Con todo, la descripción de la vida de los siglos XVI y XVII resultaría incompleta sin una alusión a la sociedad de los muertos, tan presentes y activos en la cotidianeidad que formaban una prolongación de esta. La muerte, concebida como un tránsito, era para el individuo un cambio de estado en el cual se respetaban los vínculos anteriores, debiendo ser el nivel de muerte análogo al nivel de vida gozado por el difunto. Las tumbas se ubicaban en lustrosas capillas privadas o panteones en el caso de los nobles y en cementerios parroquiales para la gran masa de fieles. Los muertos estaban, literalmente, insertos en el complejo urbano. La presencia constante de la parca en el transcurrir diario la hacía un motivo recurrente dentro de un imaginario colectivo donde la religión impregnaba todos los actos de la vida. Era un sentimiento sincero, arraigado, difícil de poner en duda, movido por la convicción pero igualmente por la fragilidad de una existencia frágil en constante peligro. Y de todas las amenazas la peor era la peste.

Francisco Huesa (@currohuesa)

[1] Miguel de Unamuno, en una conversación con el poeta y conservador del Alcázar Joaquín Romero Murube, le definió a los sevillanos como “finos y fríos”. Alberto Rodríguez encaja, sin lugar a duda, en esta descripción.

[2] La mortalidad va en función de muchas variables.

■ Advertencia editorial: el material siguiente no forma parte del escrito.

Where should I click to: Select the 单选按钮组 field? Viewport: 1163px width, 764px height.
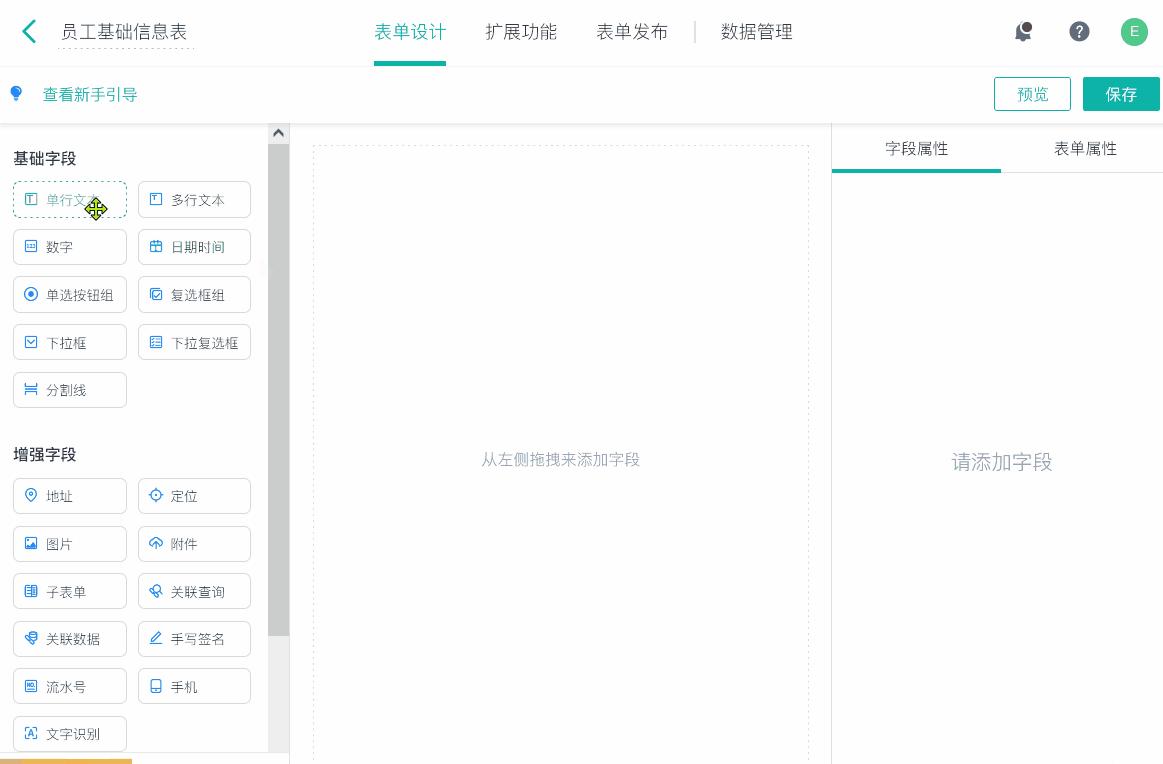coord(69,294)
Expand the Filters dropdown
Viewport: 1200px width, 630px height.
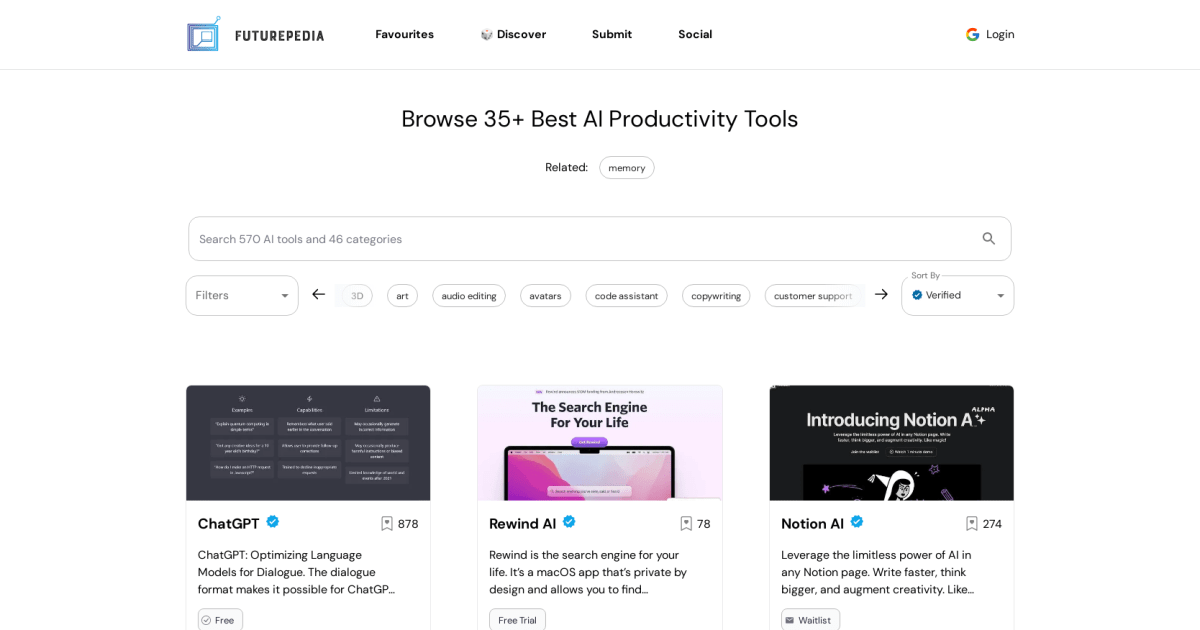241,295
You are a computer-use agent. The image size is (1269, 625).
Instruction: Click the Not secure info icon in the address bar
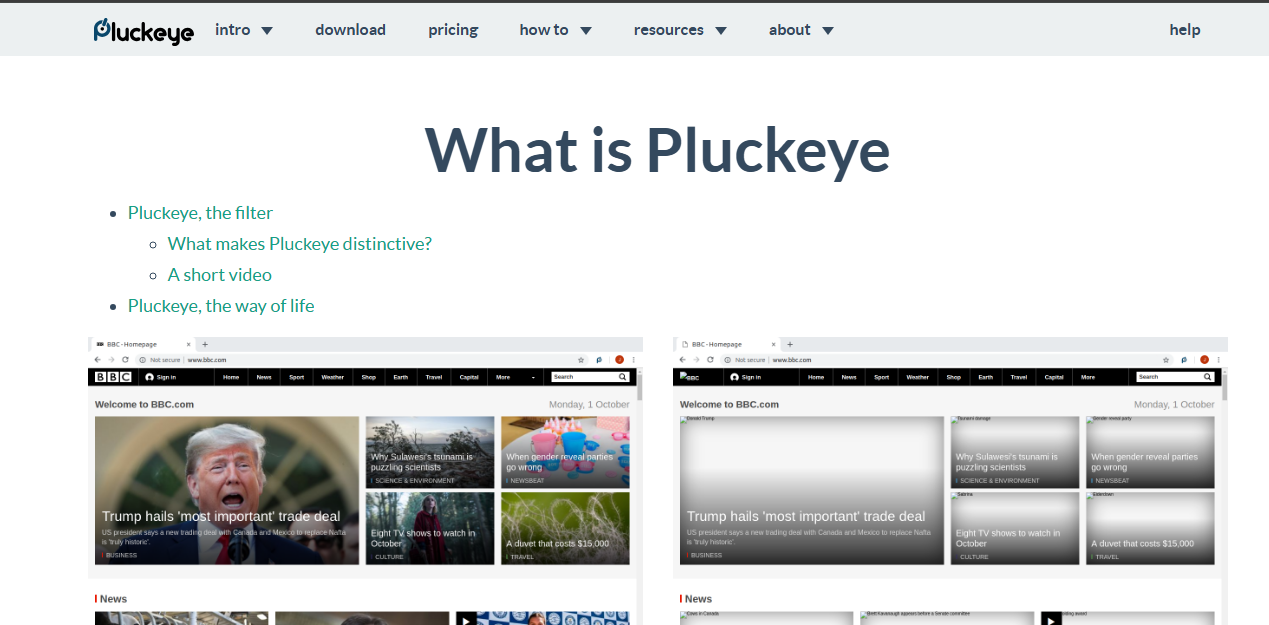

La primera de ellas es, lógicamente, los avances médicos y de higiene. Según la OMS, en el año 2015 las muertes por peste en el mundo fueron 165, en su mayoría en países africanos. En las epidemias del siglo XIV se estima que el 90 por ciento de los afectados murió, llevándose por delante a un tercio de la población europea.

[3] RUSSELL, J. C.: British Medieval Population. Alburquerque, 1988.

[4] Ermelindo Portela en CLARAMUNT, S.: Historia de la Edad Media. Barcelona, 1999.

[5] BOIS, Guy: Crise de féodalisme. París, 1976.

[6] BIRABEN, J-N: Les hommes et la peste en France et dans les pays européen et mediterranées. París, 1976.

[7] MOLINIÉ, Annie: A través del tiempo: Diccionario de fuentes para la Historia de la Familia. Madrid, 2000.

[8] DOMÍNGUEZ ORTIZ, Antonio: El Antiguo Régimen: los Reyes Católicos y los Austrias. Madrid, 2001. Pg. 221.